All that is needed is a count of the lines in this data that contain the word "agent".

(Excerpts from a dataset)
───
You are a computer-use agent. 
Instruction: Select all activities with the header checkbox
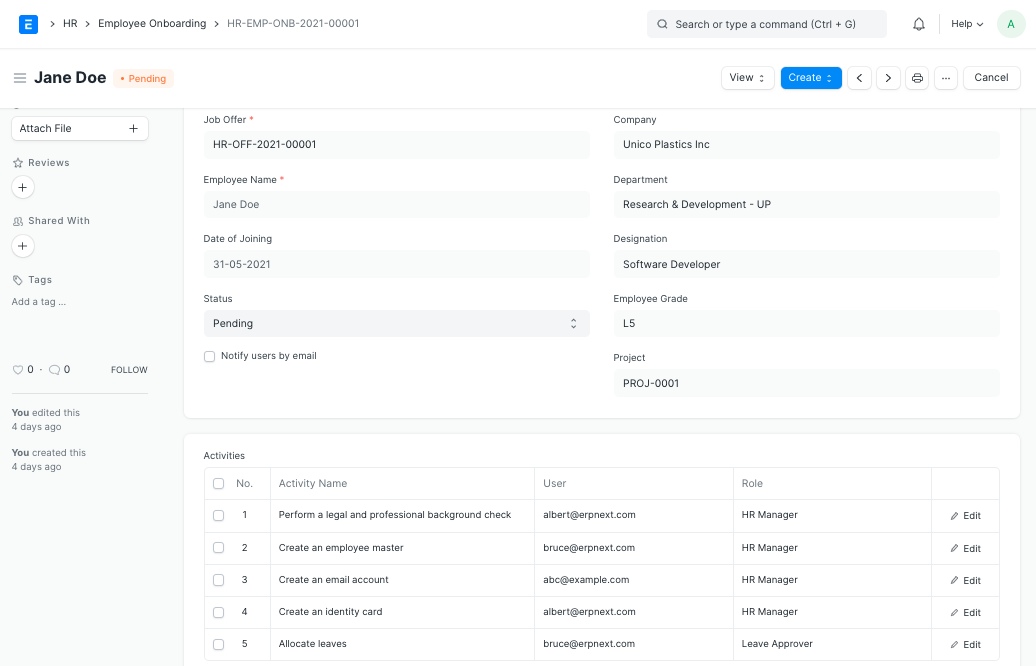point(218,483)
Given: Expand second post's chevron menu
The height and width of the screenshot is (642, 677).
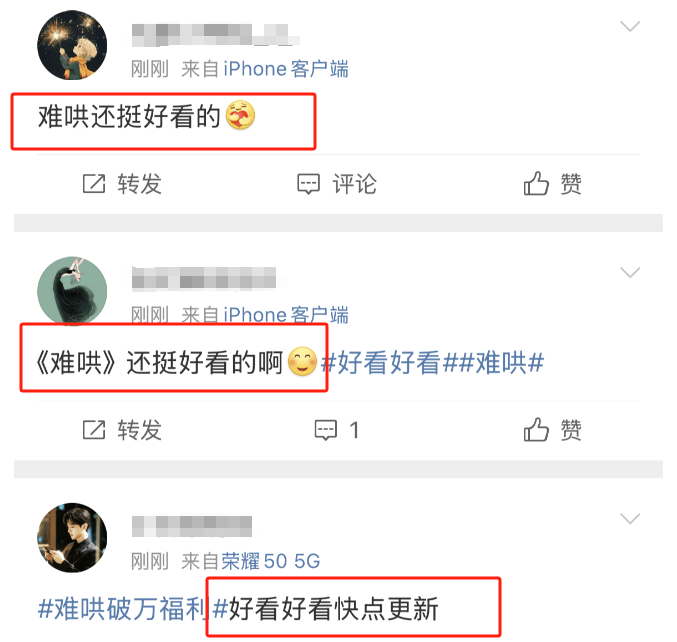Looking at the screenshot, I should (x=630, y=272).
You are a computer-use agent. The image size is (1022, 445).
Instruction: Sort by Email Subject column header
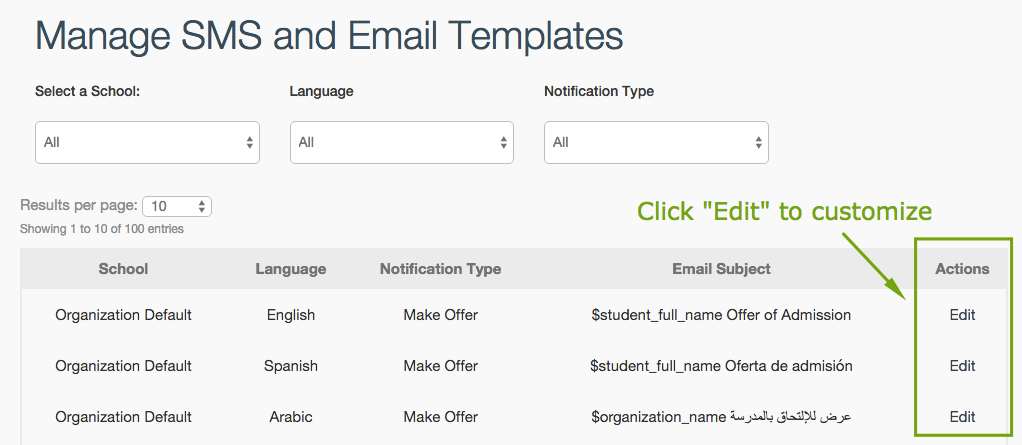coord(722,268)
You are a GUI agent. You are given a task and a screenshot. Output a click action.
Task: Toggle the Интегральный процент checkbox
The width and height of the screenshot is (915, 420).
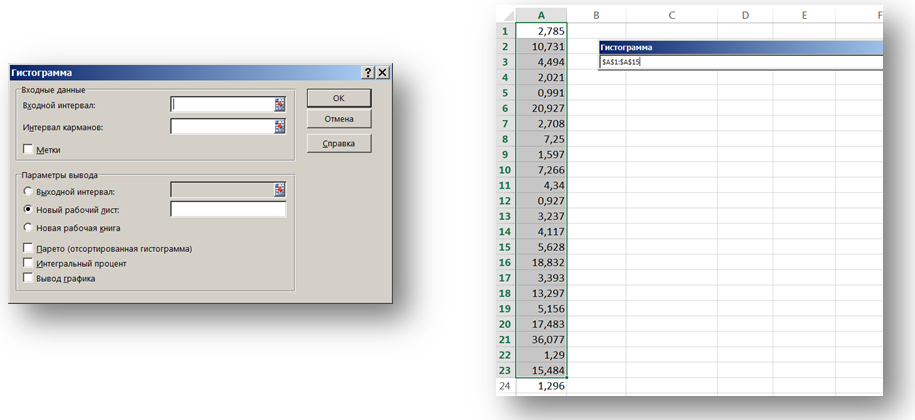point(27,263)
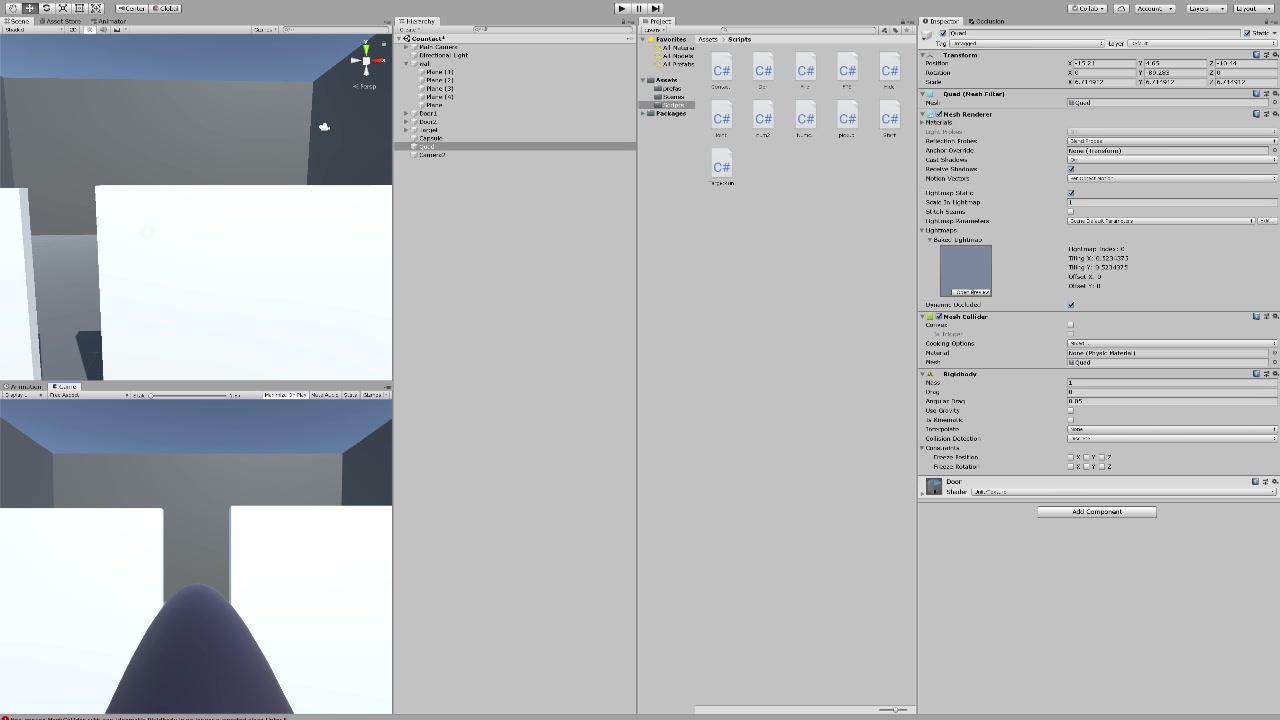Expand the Materials section in Mesh Renderer
This screenshot has width=1280, height=720.
(921, 123)
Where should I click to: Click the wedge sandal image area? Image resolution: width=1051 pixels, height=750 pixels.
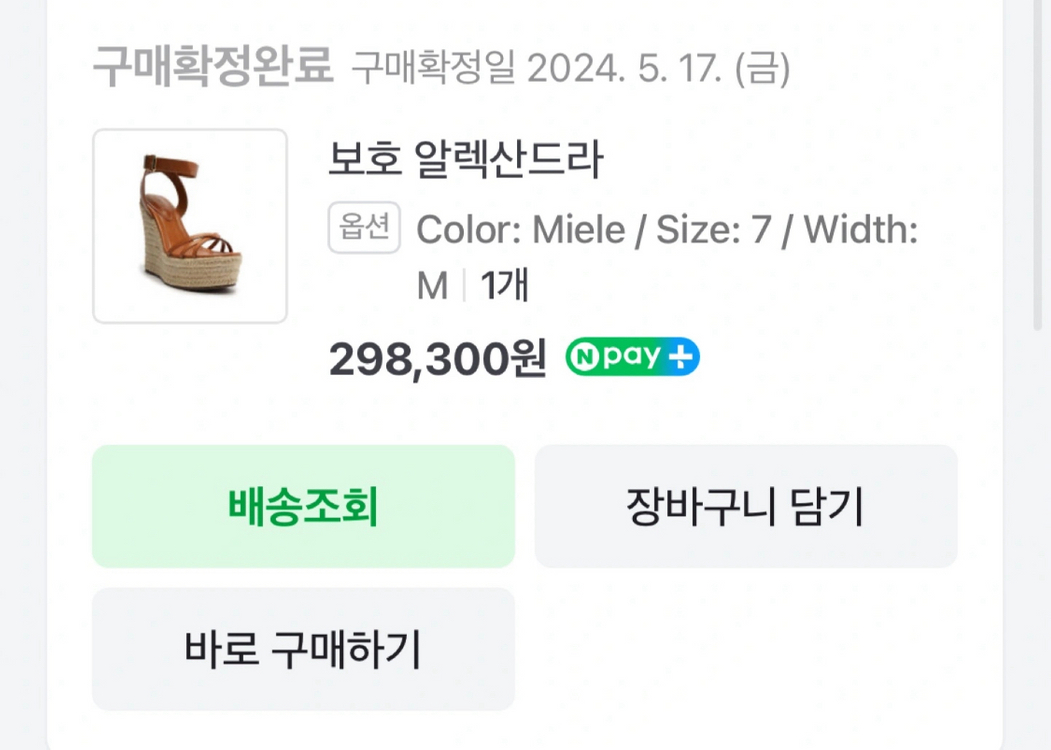tap(190, 225)
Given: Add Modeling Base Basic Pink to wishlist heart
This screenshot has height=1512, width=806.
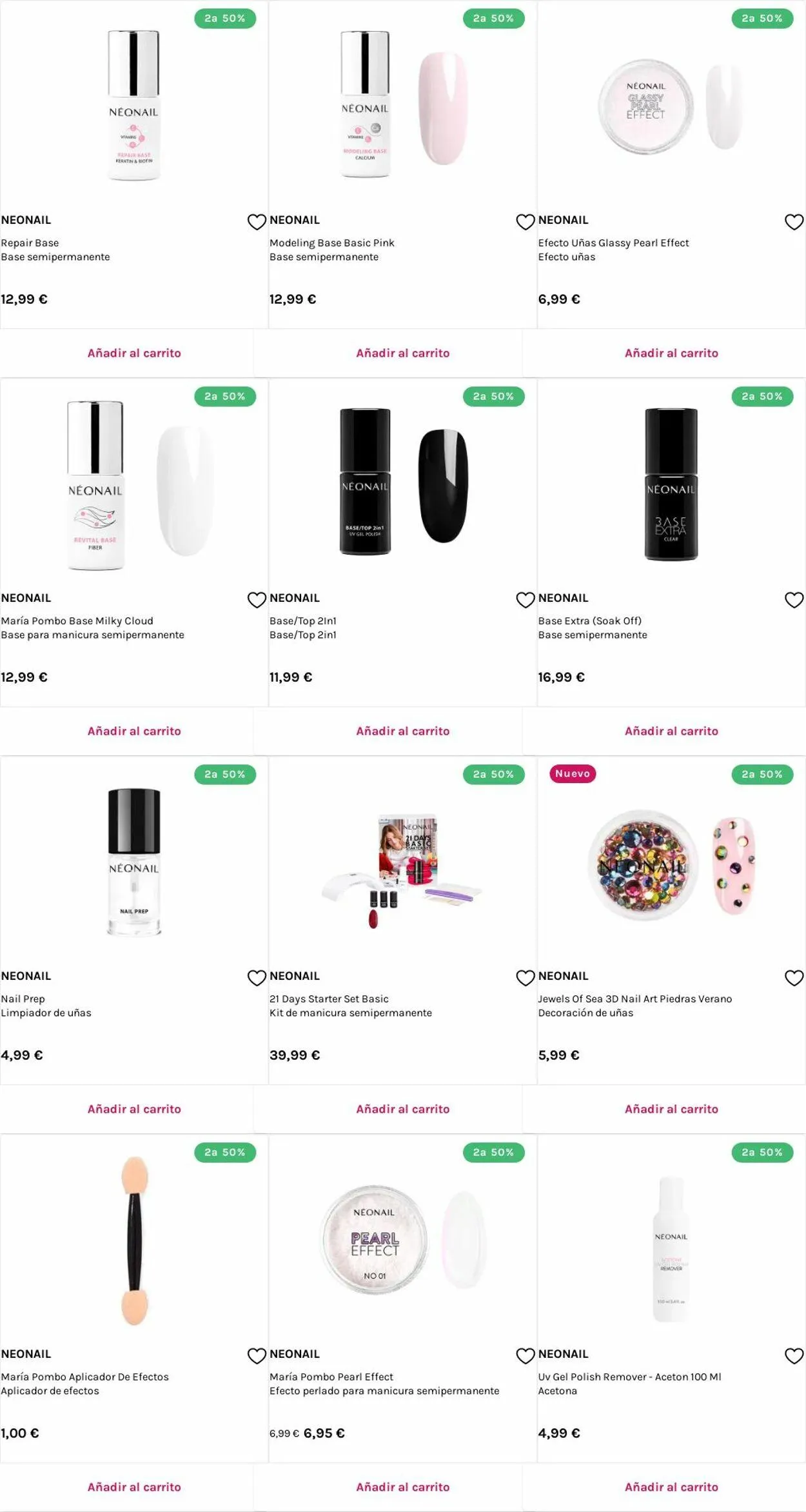Looking at the screenshot, I should (x=526, y=222).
───
## Output of the exercise
3